# Keeping tortoises together



## Yoda the tortoise (Jun 10, 2019)

Hi, I was just wandering if you should keep 2 large leopard tortoise with 2 small leopard tortoises because there's this youtuber called johnny tortoise an he does that. I don't think you should do that because they will bully and trample on the little ones.


----------



## Yvonne G (Jun 10, 2019)

Anybody can put up a video if they know how. Doesn't mean they have correct knowledge of their subject matter. I would never keep a larger tortoise with a smaller one.


----------



## dmmj (Jun 10, 2019)

To risky to keep different sizes together.

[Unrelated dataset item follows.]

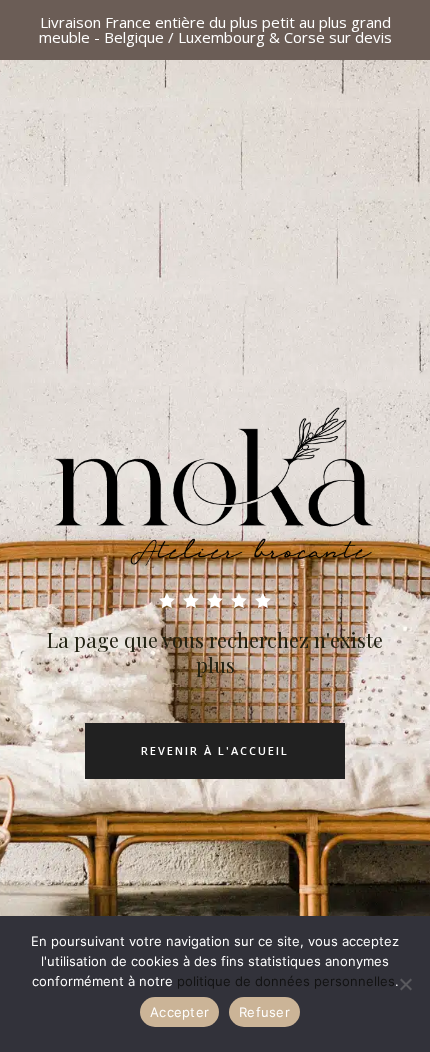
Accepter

But some people have to learn the hard way.


----------



## Tom (Jun 10, 2019)

Leopard tortoises are usually peaceful with each other, but its still a good idea to keep similarly sized tortoises together.


----------



## Yoda the tortoise (Jun 11, 2019)

Ok, I just got nebulae for the little baby's in his videos but they seem like they don't have any marks of wounds,thanks.


----------



## Yvonne G (Jun 11, 2019)

Yoda the tortoise said:


> Ok, I just got nebulae for the little baby's in his videos but they seem like they don't have any marks of wounds,thanks.


I don't think you have to worry about "wounds." What happens is the larger tortoises just bulldoze their way past the smaller ones, knocking them over, maybe upside down. If not righted they could die that way.


----------